When buying a company, it is important to not only consider what kind of business you are buying, but also understand who you are buying it from. There are several types of business owners. It is important for you as a buyer to pay attention to which company will best suit your needs and lifestyle, or at least understand the possible consequences of buying from a particular owner.
Let's look at the most common types of owners you may encounter when purchasing an existing business.
Private investment owners — Professional buyers and sellers of assets, so they tend to be unattached and emotional about the business. They focus solely on price and speed of sale. These owners have a reputation for being tough negotiators and may be inflexible when it comes to guarantees. The advantage for the buyer is that they usually act relatively quickly to remove assets from their balance sheets.
Venture capitalists are usually behind the business of private equity owners — individuals or investment companies that make venture capital investments, which are a type of private capital provided to early-stage companies with high potential and rapid growth. Venture capitalists are focused on return on investment and often work with companies in the technology sector. For speed and simplicity, venture capitalists generally prefer to sell their investments rather than go public or float.
One of the most important things to consider when acquiring a venture capital-backed business is the relationship you have with the company's management. Very often, managers may fall out with their shareholders, in which case mending may be necessary.
A large corporation selling a subsidiary, — Another common type of salesperson you may encounter. Typically, these owners are large corporate groups that have decided to divest one or more of their divisions. What the owner — a large corporation doesn't mean you have to relax. It is still necessary to properly understand the reason for their decision to sell.
You can quickly make a few preliminary queries and see what you find. Perhaps the company's board is forced to sell in order to pay off debts or strengthen the company's focus, so parts of the business that were considered non-core are put up for sale. In this case, the business can be sold in a healthy state, but for its owner, time often plays a decisive role. As a buyer, you can use this to your advantage since the owner's priority may be a quick sale rather than achieving the best price. Thus, if you are a buyer who knows such nuances, you can definitely achieve a purchase price significantly below the market price.

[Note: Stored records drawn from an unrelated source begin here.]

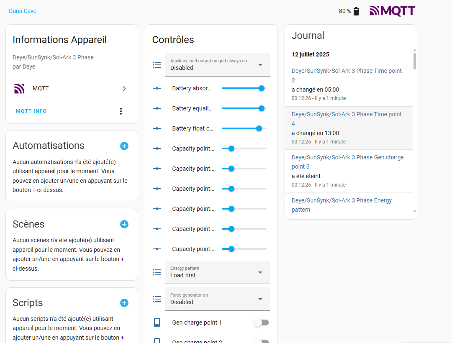Image resolution: width=452 pixels, height=343 pixels.
Task: Toggle the Gen charge point 1 switch
Action: point(261,323)
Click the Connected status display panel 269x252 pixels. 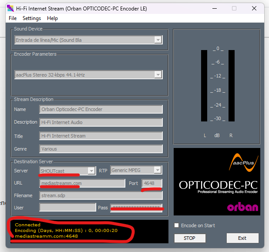(89, 231)
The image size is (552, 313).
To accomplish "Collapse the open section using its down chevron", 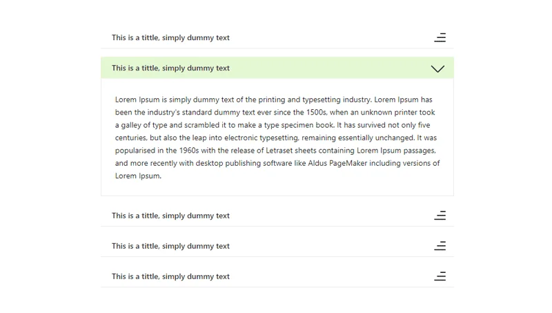I will pos(437,68).
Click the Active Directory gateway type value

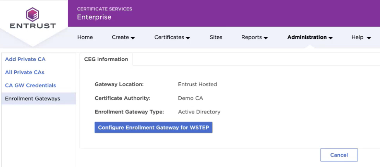coord(199,112)
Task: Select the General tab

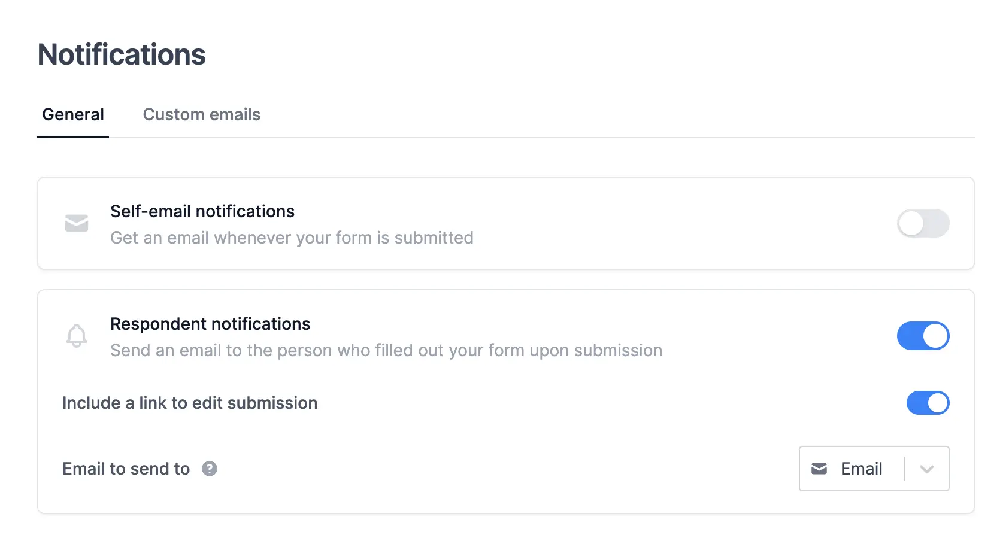Action: [x=73, y=114]
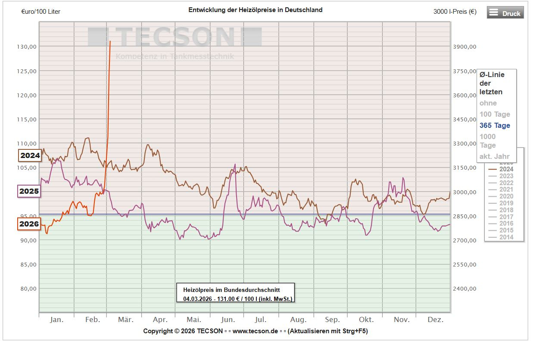This screenshot has height=344, width=533.
Task: Click the TECSON watermark logo
Action: click(x=175, y=37)
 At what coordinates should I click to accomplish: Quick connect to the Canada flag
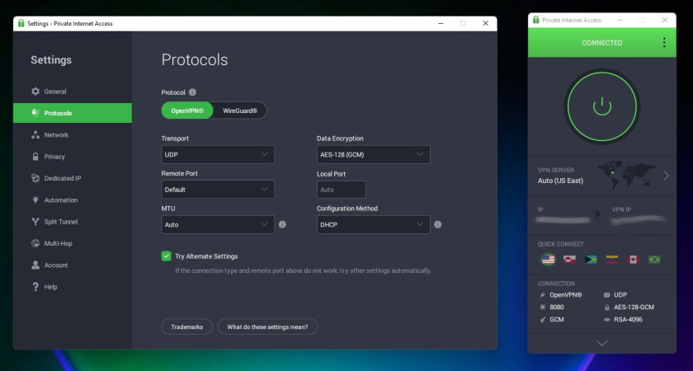634,259
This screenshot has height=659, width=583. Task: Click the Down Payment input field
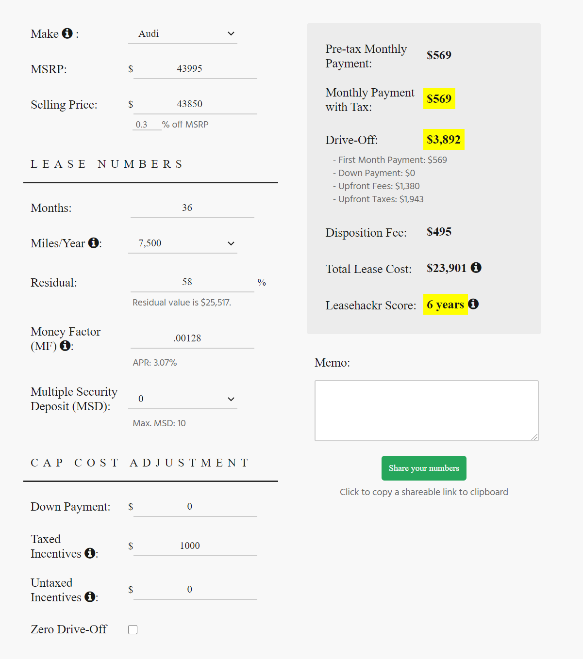[195, 506]
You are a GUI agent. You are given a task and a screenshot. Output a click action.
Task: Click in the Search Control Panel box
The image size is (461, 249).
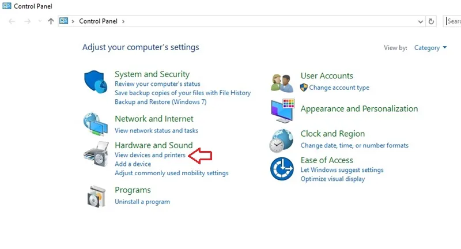(452, 21)
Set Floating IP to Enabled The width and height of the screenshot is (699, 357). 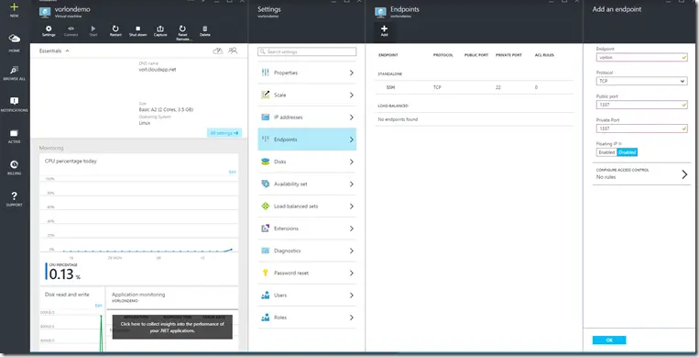606,152

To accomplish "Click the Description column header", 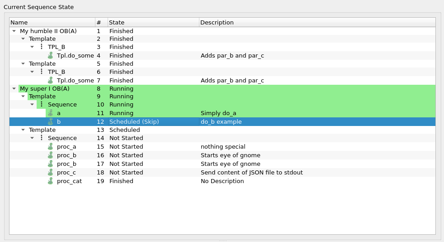I will tap(316, 23).
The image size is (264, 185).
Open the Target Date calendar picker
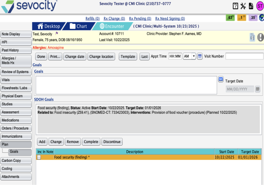[x=257, y=89]
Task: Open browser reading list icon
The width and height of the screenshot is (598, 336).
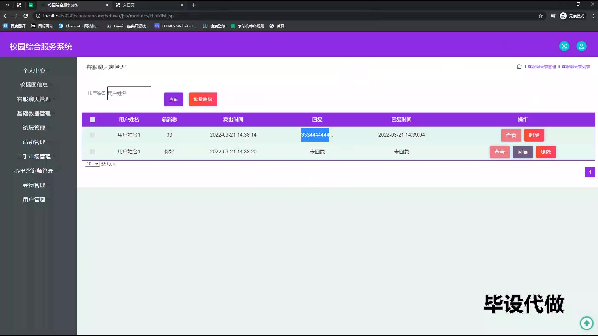Action: (x=553, y=16)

Another situation that may work to your advantage (if you've done your research) — this is that shares of a public company may fall in price, and the corporation is forced to quickly get rid of unprofitable businesses without waiting for the stock price to recover. For a cautious buyer, profitable deals are possible in such a situation.
At the other end of the spectrum for large corporate owners are auction sales. They may be used to sell a company in an attempt to obtain better prices. Owners are often looking for direct cash deals, so if you're looking to buy at auction, make sure you're prepared and have the necessary funds and resources on hand.
It's also worth noting that it can sometimes be difficult to reach the decision maker in such a large corporation, so be prepared for this. Working with large organizations may require patience and quick access to resources, but the results may be worth the effort.
Another common type of owner when selling a business is a private company. Inevitably, founding owners are often emotionally involved with their business. If you want to buy such a company, you must be prepared to win the favor of the current owner and assure him that his company will be in good hands. This is in stark contrast to corporate owners, private equity owners and administrators who only care about making sure the buyer has the money to buy.
Unlike other types of owners, a private seller does not always have an accurate idea of the value of their business, so good negotiation and research skills on your part as the buyer are especially necessary for such acquisitions. It even happens that second or third generation family owners underestimate the potential of their business and sell what could be a crown jewel of a business at a much lower price. Don't forget that information — this is the key to success!
With the growing number of enterprises falling under administrative control, the purchase of a company under administration — the phenomenon is more common than you think. Don't just give up on a business because it has problems, there may be significant opportunities here that are worth exploring. However, you need to evaluate a few things first.
An important question to start with, — why the business failed: the company is short of cash or there is a larger problem with making a profit. The answer to this question can quickly be completed by answering the question of whether the business remains a good acquisition option for you as a buyer. In some cases, companies in administration may be the best possible deal, provided the buyer exercises due diligence and can act quickly.
Knowledge of the owner of the purchased business — an essential tool for conducting effective negotiations and obtaining the best price. Don't underestimate the importance of specific reasons for selling. This complex and extremely serious work should be entrusted to the appropriate specialists. One of these professional teams operating on the international market — this is Russian-Eurasian Business Broker (REAB).